Feed my sheep: the second level of liturgical participation by Nick Wagner

I want to tell you about my “Peter, feed my sheep” moment. You remember the story. For the third time, Jesus asks Peter, “Do you love me?” Peter is getting a little ticked off because a.) Jesus already knows the answer, and b.) Peter has just said yes—twice!—to the very same question.

But there is a question within the question. The real question is more like, “Do you love me enough to die with me?” And perhaps an even deeper question: “Do you love me enough to do what I ask of you, even if it means dying to your stubbornness, pride, old way of doing things, and fear.”

I heard that question when I was in high school. Some evangelical Christian kids befriended me. They weren’t very preachy, but they also weren’t shy about talking about their faith. I’ve been Catholic all my life, but up until then, I didn’t know it was okay to talk about Jesus, out loud, when other people might hear you.

I had faith before I met my evangelical friends, but it was a quiet, interior faith. It was like my new friends flipped a switch inside of me, and my faith began to bubble up and spill out. I thought the best way to keep that happening was to join my friends’ church. I went to one of the adult leaders and asked what I had to do to become a member.

The woman I talked to was very wise. She asked me, “If you leave the Catholic Church, how will that help other Catholics like you learn to be open about their faith?” I felt like Peter—a little ticked off. I didn’t want to hear that. But underneath was the very same question.

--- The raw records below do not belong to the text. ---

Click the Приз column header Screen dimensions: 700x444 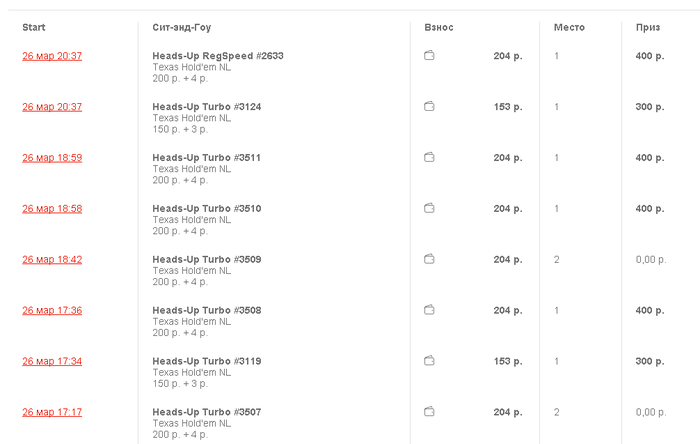pyautogui.click(x=648, y=27)
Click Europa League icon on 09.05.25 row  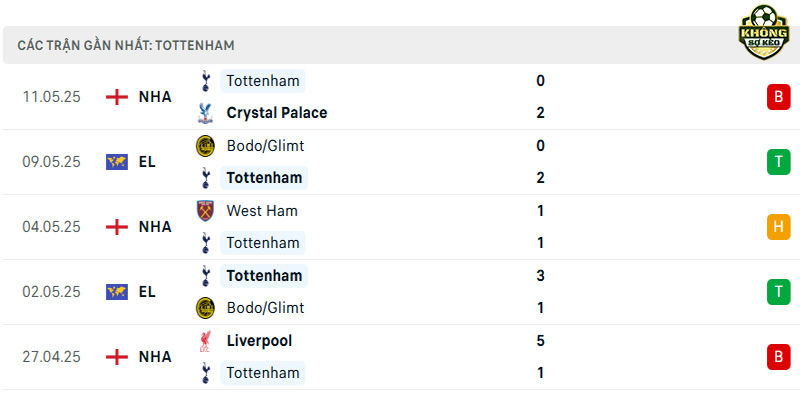point(117,162)
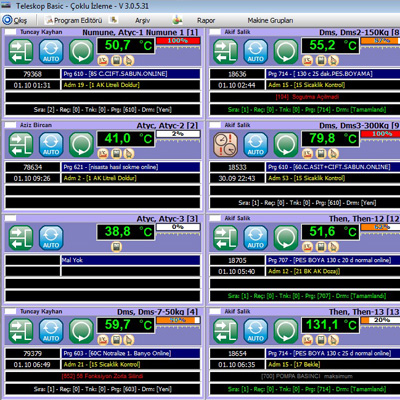
Task: Open the Arşiv menu
Action: pos(142,21)
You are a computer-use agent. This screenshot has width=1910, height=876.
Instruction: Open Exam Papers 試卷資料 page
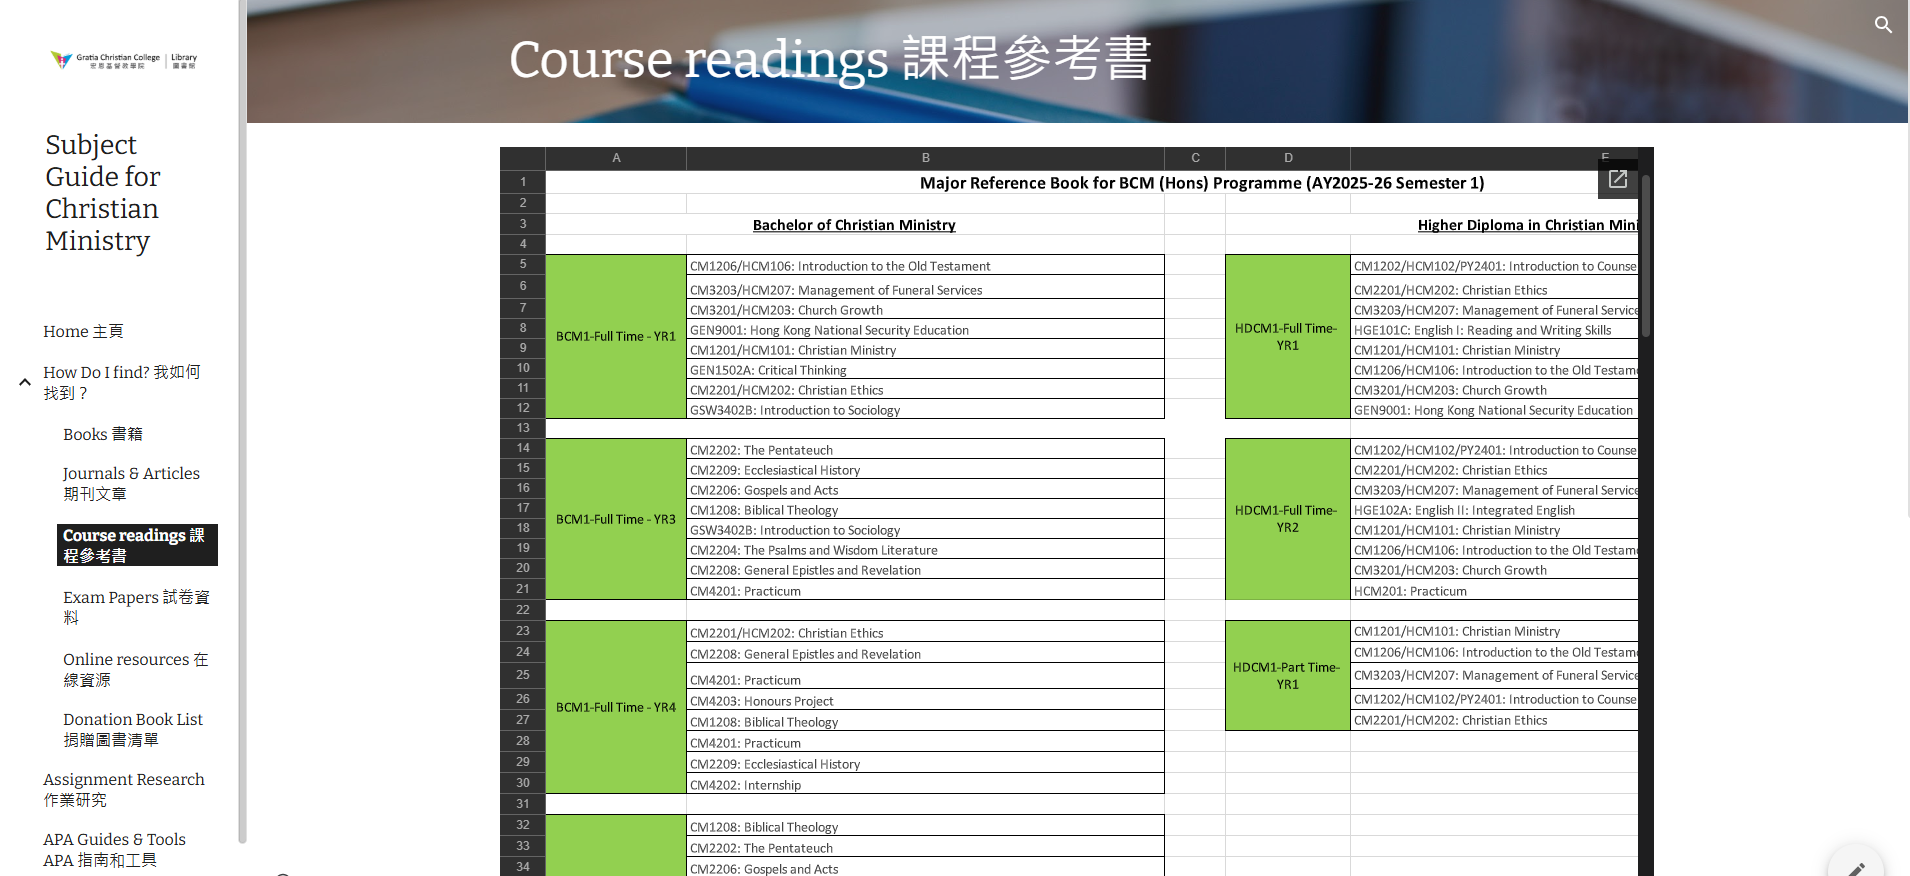(x=136, y=607)
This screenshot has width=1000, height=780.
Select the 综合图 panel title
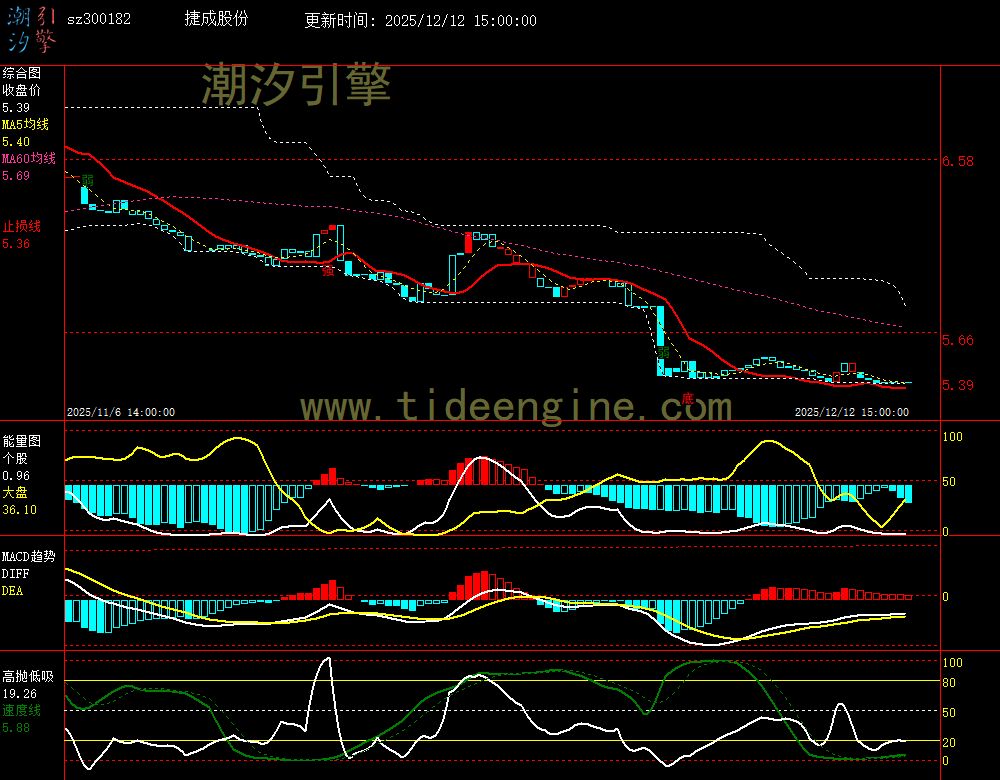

Did I love Jesus enough to give up my self-centeredness and do whatever the Lord asked of me?

Stepping into mystery

A lot of us have been asked that question. And to the extent we are able to say yes, we are stepping into mystery. Every day we are drawn more deeply into Christ’s sacrifice. Christ stands before the Father in perfect obedience, revealing God’s unbounded love through his paschal mystery. When we say yes, we stand in Christ, in that very place, present with and one with the Divine Trinity.

Living a life of yes to Christ is participation in Christ’s own sacrifice of obedience. It is in the liturgy, with the assembled Body of Christ, where we learn how to say yes and how to live a life of yes to Christ. This is the second level of liturgical participation. The first level—the symbolic and ritual behaviours of the liturgy—becomes a vehicle for moving us to this second level.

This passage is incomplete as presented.